O silncio da federao!

21 de Julho, 2017
A menos de 24h00 para a realização da final do Campeonato Africano da Nações de basquetebol masculino, na categoria de Sub-16, prova que decorre nas Ilhas Maurícias, os amantes da \"bola ao cesto\" e não só, continuam a espera das explicações da direcção da Federação Angolana de Basquetebol (FAB), na pessoa do seu presidente, Helder Martins da Cruz \"Maneda\", que prometeu falar em conferência de imprensa, sobre os motivos que estiveram na base da ausência da Selecção Nacional na fase final da aludida competição.

Contra todas as expectativas, a direcção da FAB decidiu vetar a participação do cinco nacional na fase final do Campeonato Africano das Nações de Sub-16, alegadamente, por ter sido detectado no seio do grupo, liderado na altura pelo técnico Ricardo Rodrigues, dois atletas com idades adulteradas.

Ora, depois do brilharete que Angola deu nos últimos anos, em que conquistou nada mais, nada menos, do que dois títulos africanos nos escalões de formação, sendo um em Sub-16 e, outro, em Sub-18, e, por via disso, duas participações em fases finais de Campeonatos do Mundo, de Sub-17 e Sub-19, respectivamente, terminando com um hiato de mais de vinte anos, era pouco crível que o actual elenco federativo, encabeçado por Helder Martins da Cruz \"Maneda\" fosse colocar o basquetebol jovem angolano fora do convívio dos melhores a nível do continente berço da humanidade.

Pior do isso, é ficar-se até ao momento, sem saber, os reais motivos que estiveram na base da ausência da Selecção Nacional na fase final do Afrobasket das Ilhas Maurícias. A tão anunciada conferência de imprensa continua sem data marcada, e pelo andar da carruagem será colocada certamente no esquecimento.

Entretanto, nos bastidores, fala-se na falta de verbas, como sendo a razão que fez com que Angola falhasse à fase final do Afrobasket da categoria, informação que no entanto, contrasta com àquela que Helder Martins da Cruz \"Maneda\" avançou diante da equipa técnica.
Ao que se sabe é que, a direcção da Federação Angolana de Basquetebol se apegou nos dois casos de adulteração de idades, para afastar o cinco nacional na aludida prova, quando na verdade, poderia se optar em se chamar outros dois atletas para se preencher os lugares e, consequentemente, a selecção marcar presença na maior cimeira desportiva africana a nível da \"bola ao cesto\".

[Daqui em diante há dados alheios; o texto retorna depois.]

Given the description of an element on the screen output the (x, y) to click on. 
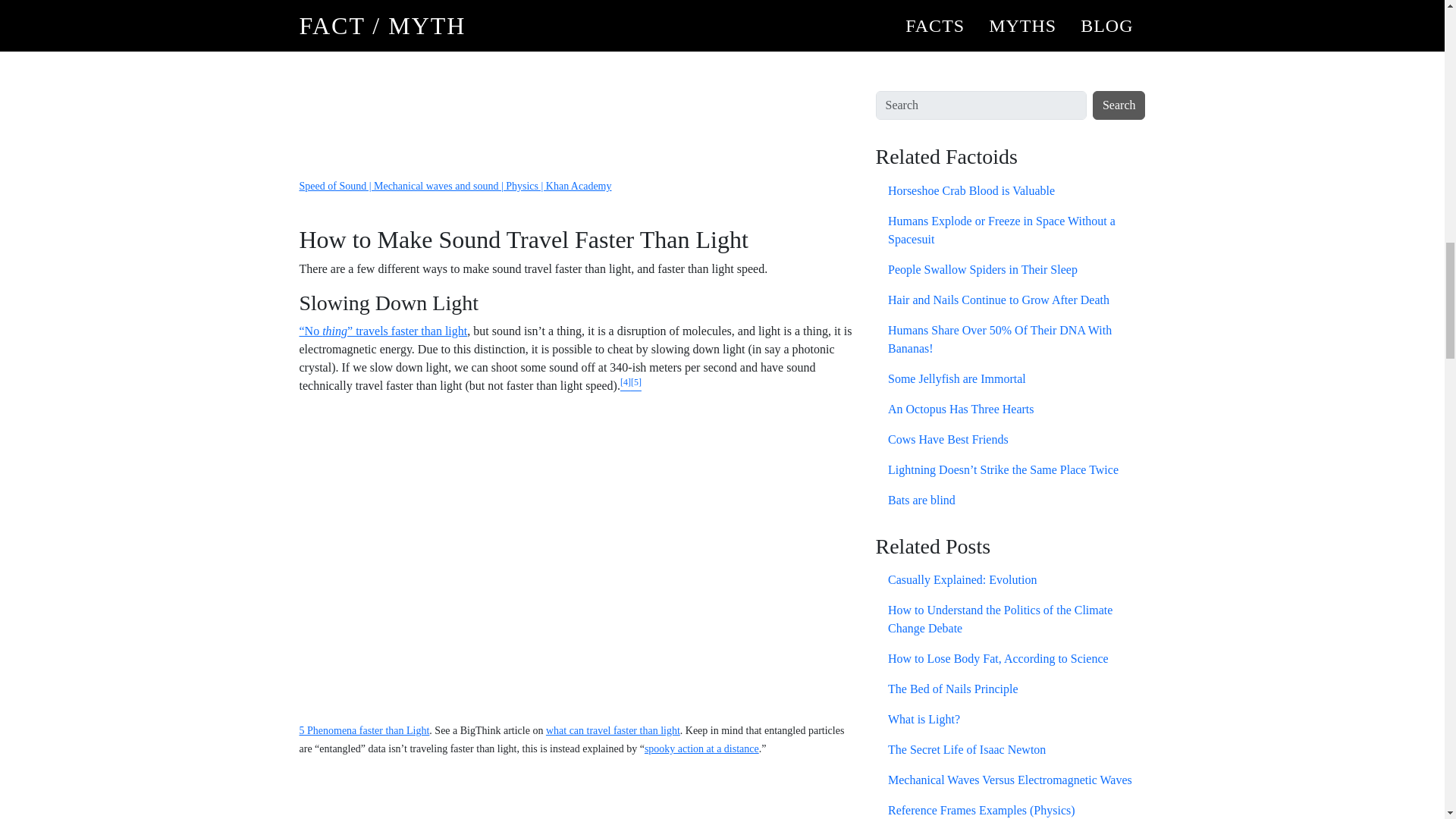
spooky action at a distance (701, 748)
what can travel faster than light (612, 730)
5 Phenomena faster than Light (363, 730)
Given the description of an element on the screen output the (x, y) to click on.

Não sendo a crise financeira que assola o país, resultante da queda do preço do barril do petróleo no mercado internacional, um fenómeno novo, a direcção do órgão reitor da modalidade poderia perfeitamente ter acautelado a presença do cinco nacional do Afrobasket das Ilhas Maurícias.

Aliás, o ministério da Juventude e Desportos (Minjud), ainda no consolado de Gonçalves Manuel Muamdumba, havia alertado em 2014 às federações nacionais sobre a necessidade de se procurar parceiros privados para se colmatar os cortes orçamentais que vinham do Executivo Angolano, por via do Minjud.

Os actuais membros de direcção da federação angolana da modalidade decidiram ignorar completamente esta directriz e, como consequência, os amantes da \"bola ao cesto\" viram a sua selecção fora do Afrobasket 2017. Helder Martins da Cruz \"Maneda\" e os seus colaboradores estavam mais interessados em trazer para Angola à fase final do Campeonato Africano das Nações em seniores masculinos, do que procurar parceiros privados para acudir as mais distintas selecções nacionais.

Angola arrisca-se deste modo, a pagar uma multa no valor de Usd 25 mil dólares norte-americanos junto da Fiba-Afrique, para além de ter que disputar eliminatórias para poder marcar presença em 2019, na fase final do Afrobasket da categoria.